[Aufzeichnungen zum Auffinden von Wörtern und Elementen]

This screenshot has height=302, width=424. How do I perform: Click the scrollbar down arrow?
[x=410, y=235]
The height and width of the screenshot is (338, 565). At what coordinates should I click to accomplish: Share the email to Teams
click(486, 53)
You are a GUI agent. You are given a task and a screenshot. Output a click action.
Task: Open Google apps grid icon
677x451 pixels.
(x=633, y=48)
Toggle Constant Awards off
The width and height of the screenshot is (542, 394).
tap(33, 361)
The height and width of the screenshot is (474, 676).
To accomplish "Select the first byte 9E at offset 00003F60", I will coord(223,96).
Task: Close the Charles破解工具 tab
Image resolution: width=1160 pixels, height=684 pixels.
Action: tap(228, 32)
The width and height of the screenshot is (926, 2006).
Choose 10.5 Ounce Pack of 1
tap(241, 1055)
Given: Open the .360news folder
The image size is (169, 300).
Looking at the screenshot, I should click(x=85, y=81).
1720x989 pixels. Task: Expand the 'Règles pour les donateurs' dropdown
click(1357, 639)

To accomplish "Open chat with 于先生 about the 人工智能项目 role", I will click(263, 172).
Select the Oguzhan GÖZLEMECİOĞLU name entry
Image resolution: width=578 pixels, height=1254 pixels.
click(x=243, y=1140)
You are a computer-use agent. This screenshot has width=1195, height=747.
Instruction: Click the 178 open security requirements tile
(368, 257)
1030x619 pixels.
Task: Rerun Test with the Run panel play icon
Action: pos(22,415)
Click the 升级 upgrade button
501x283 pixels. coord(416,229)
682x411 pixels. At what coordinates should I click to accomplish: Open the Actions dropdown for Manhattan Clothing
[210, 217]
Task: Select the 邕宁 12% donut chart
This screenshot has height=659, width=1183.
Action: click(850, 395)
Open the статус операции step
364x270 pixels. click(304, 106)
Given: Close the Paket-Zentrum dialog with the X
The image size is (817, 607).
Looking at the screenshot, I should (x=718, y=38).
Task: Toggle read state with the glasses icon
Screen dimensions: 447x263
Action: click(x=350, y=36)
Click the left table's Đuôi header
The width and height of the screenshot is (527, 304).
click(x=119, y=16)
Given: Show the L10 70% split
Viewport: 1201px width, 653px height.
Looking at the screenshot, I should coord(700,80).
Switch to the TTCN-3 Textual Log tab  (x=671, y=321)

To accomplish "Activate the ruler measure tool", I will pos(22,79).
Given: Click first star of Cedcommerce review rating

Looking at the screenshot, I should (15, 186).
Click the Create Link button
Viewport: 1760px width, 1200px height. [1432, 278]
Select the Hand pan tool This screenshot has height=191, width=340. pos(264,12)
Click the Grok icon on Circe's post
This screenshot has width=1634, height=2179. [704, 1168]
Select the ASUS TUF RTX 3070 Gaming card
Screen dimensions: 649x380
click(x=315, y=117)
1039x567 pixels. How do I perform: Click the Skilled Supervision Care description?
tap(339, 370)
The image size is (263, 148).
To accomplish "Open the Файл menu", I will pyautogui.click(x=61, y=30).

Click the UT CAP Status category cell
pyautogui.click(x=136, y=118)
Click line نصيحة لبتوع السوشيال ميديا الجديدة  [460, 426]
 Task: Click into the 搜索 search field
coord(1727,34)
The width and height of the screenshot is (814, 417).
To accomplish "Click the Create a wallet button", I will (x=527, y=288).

__WAS ZU TUN IST__:
Übertragen Sie alle obigen Einträge vollständig und ohne jede Änderung.

__DIE LÖSUNG__:
This screenshot has height=302, width=424. How do I perform: Click the scrollbar down arrow?
[x=410, y=235]
The height and width of the screenshot is (338, 565). At what coordinates should I click to accomplish: Share the email to Teams
click(486, 53)
You are a GUI agent. You are given a task and a screenshot. Output a click action.
Task: Open Google apps grid icon
677x451 pixels.
(x=633, y=48)
Toggle Constant Awards off
The width and height of the screenshot is (542, 394).
tap(33, 361)
The height and width of the screenshot is (474, 676).
To accomplish "Select the first byte 9E at offset 00003F60", I will coord(223,96).
Task: Close the Charles破解工具 tab
Image resolution: width=1160 pixels, height=684 pixels.
Action: tap(228, 32)
The width and height of the screenshot is (926, 2006).
Choose 10.5 Ounce Pack of 1
tap(241, 1055)
Given: Open the .360news folder
The image size is (169, 300).
Looking at the screenshot, I should click(x=85, y=81).
1720x989 pixels. Task: Expand the 'Règles pour les donateurs' dropdown
click(1357, 639)

To accomplish "Open chat with 于先生 about the 人工智能项目 role", I will click(263, 172).
Select the Oguzhan GÖZLEMECİOĞLU name entry
Image resolution: width=578 pixels, height=1254 pixels.
click(x=243, y=1140)
You are a computer-use agent. This screenshot has width=1195, height=747.
Instruction: Click the 178 open security requirements tile
(368, 257)
1030x619 pixels.
Task: Rerun Test with the Run panel play icon
Action: pos(22,415)
Click the 升级 upgrade button
501x283 pixels. coord(416,229)
682x411 pixels. At what coordinates should I click to accomplish: Open the Actions dropdown for Manhattan Clothing
[210, 217]
Task: Select the 邕宁 12% donut chart
This screenshot has height=659, width=1183.
Action: click(850, 395)
Open the статус операции step
364x270 pixels. click(304, 106)
Given: Close the Paket-Zentrum dialog with the X
The image size is (817, 607).
Looking at the screenshot, I should (x=718, y=38).
Task: Toggle read state with the glasses icon
Screen dimensions: 447x263
Action: click(x=350, y=36)
Click the left table's Đuôi header
The width and height of the screenshot is (527, 304).
click(x=119, y=16)
Given: Show the L10 70% split
Viewport: 1201px width, 653px height.
Looking at the screenshot, I should coord(700,80).
Switch to the TTCN-3 Textual Log tab  (x=671, y=321)

To accomplish "Activate the ruler measure tool", I will pos(22,79).
Given: Click first star of Cedcommerce review rating

Looking at the screenshot, I should (15, 186).
Click the Create Link button
Viewport: 1760px width, 1200px height. [1432, 278]
Select the Hand pan tool This screenshot has height=191, width=340. pos(264,12)
Click the Grok icon on Circe's post
This screenshot has width=1634, height=2179. [704, 1168]
Select the ASUS TUF RTX 3070 Gaming card
Screen dimensions: 649x380
click(x=315, y=117)
1039x567 pixels. How do I perform: Click the Skilled Supervision Care description?
tap(339, 370)
The image size is (263, 148).
To accomplish "Open the Файл menu", I will pyautogui.click(x=61, y=30).

Click the UT CAP Status category cell
pyautogui.click(x=136, y=118)
Click line نصيحة لبتوع السوشيال ميديا الجديدة  [460, 426]
 Task: Click into the 搜索 search field
coord(1727,34)
The width and height of the screenshot is (814, 417).
To accomplish "Click the Create a wallet button", I will (x=527, y=288).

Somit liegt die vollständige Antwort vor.